Problem requirements
From the line containing "Collapse the 骷髅(2) monster folder" to the line containing "Click the 产品储存条件及有效期 row label" in the entries below, reproduce every line exactly, ends included. Nothing else belongs in the copy, and no pictures.

[[ Extracted records open ]]

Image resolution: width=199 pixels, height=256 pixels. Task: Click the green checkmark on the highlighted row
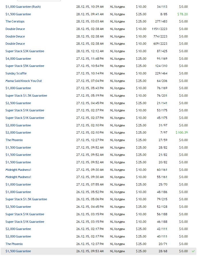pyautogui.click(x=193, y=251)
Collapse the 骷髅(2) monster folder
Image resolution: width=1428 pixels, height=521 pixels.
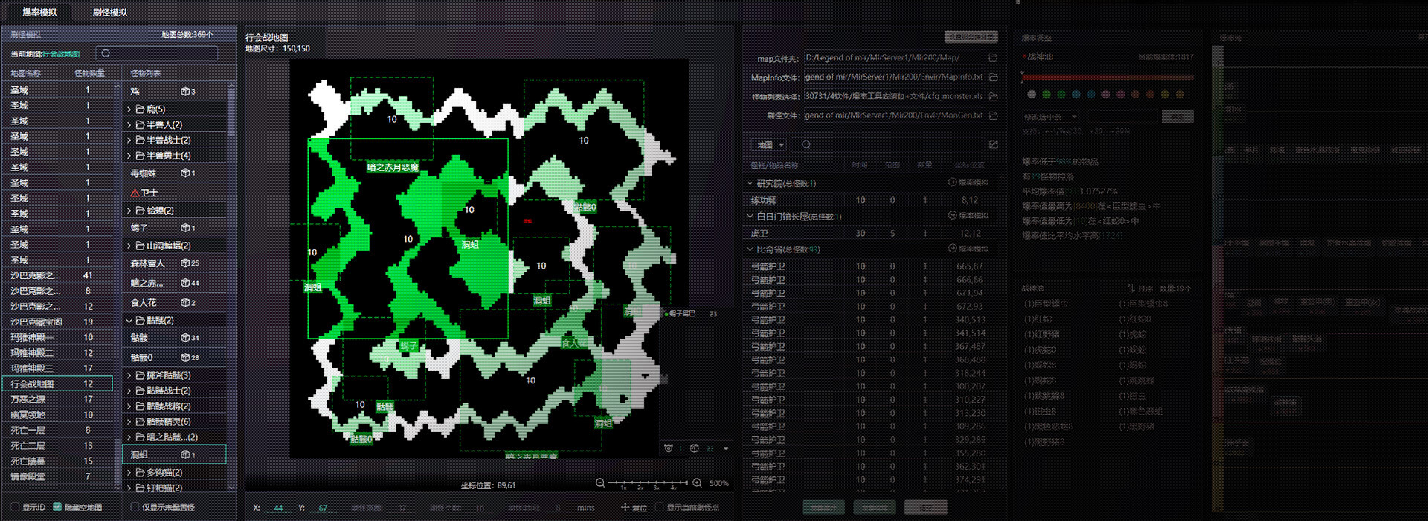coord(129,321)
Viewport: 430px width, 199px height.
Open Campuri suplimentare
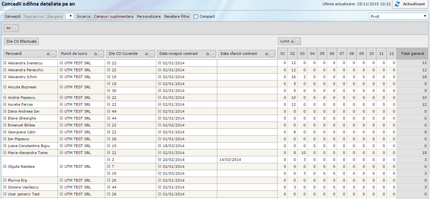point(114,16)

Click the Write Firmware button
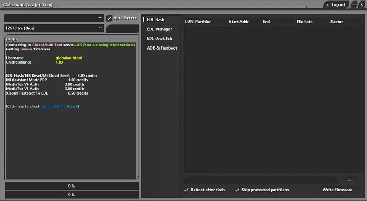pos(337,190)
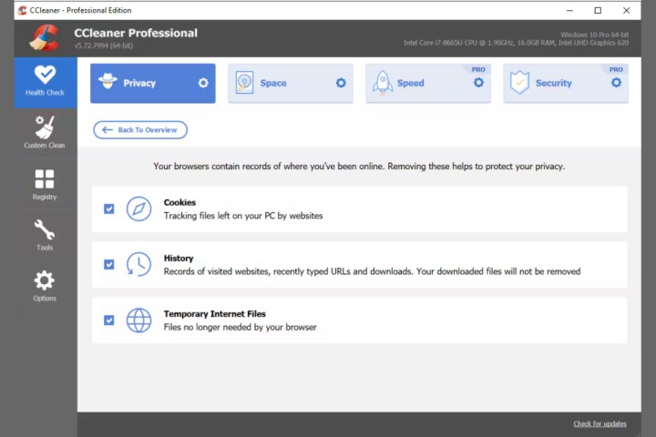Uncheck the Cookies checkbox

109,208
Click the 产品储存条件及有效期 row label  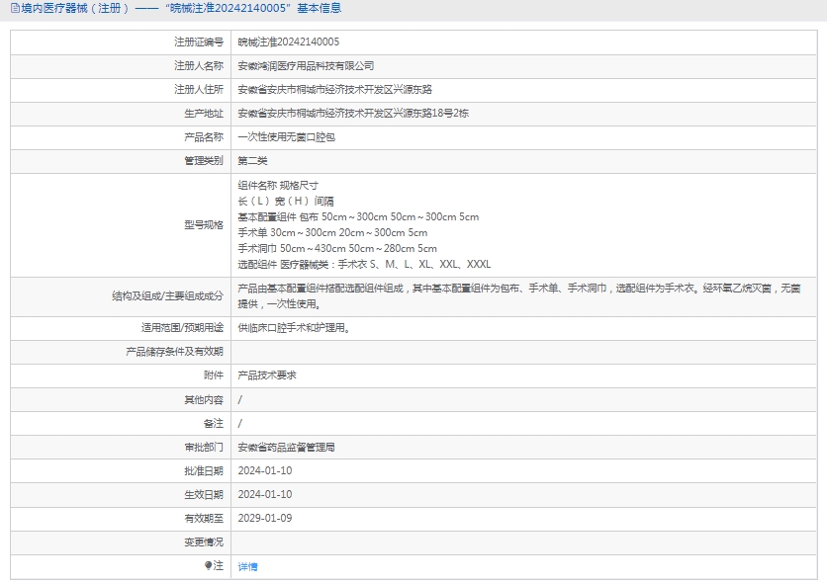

[[ Extracted records closed ]]
[[ Extracted records open ]]

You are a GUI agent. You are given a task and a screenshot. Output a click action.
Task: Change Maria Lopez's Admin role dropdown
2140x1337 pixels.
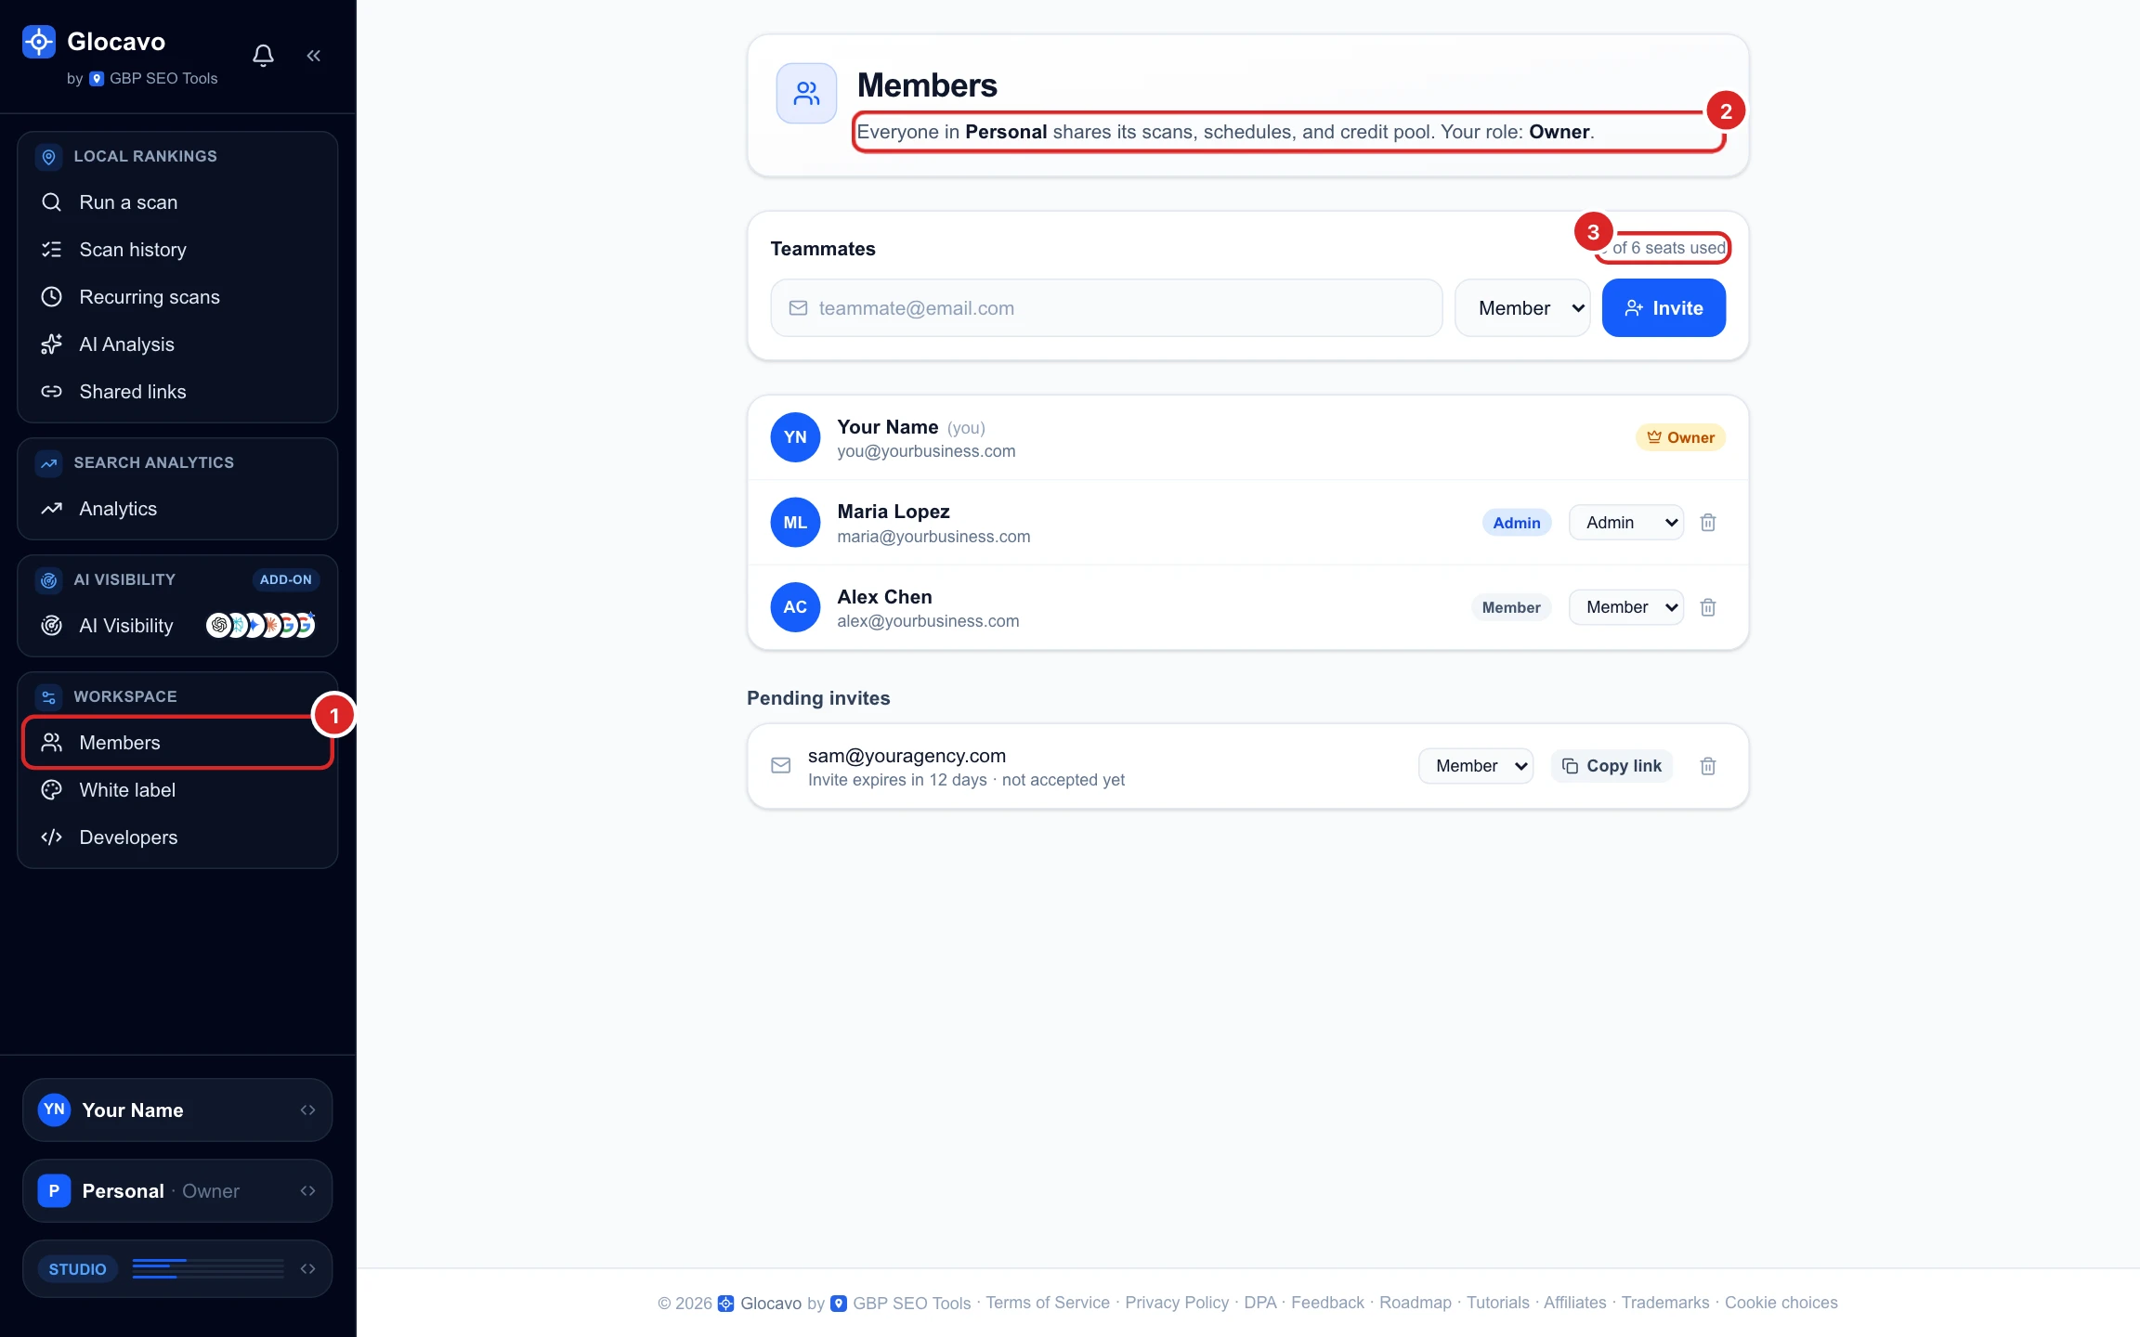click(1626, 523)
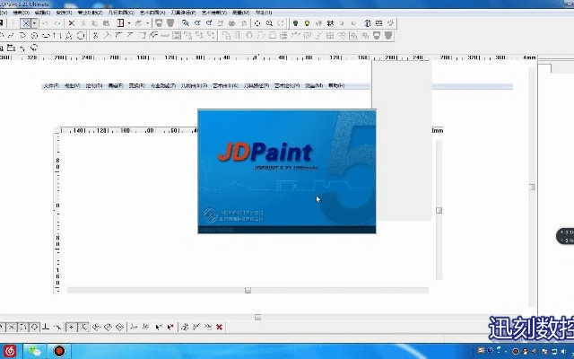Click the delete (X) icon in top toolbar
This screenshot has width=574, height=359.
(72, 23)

[[ Extracted records closed ]]
[[ Extracted records open ]]

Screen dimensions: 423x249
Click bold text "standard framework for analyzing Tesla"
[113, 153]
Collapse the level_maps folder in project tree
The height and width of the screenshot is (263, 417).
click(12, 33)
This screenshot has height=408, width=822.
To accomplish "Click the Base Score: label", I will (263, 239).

[[ Extracted records closed ]]

Solution
Collapse the 骷髅(2) monster folder
Image resolution: width=1428 pixels, height=521 pixels.
coord(129,321)
Viewport: 430px width, 199px height.
Open Campuri suplimentare
point(114,16)

Click the Write Firmware button
pos(337,190)
Uncheck the Cookies checkbox

109,208
Click the 产品储存条件及有效期 row label  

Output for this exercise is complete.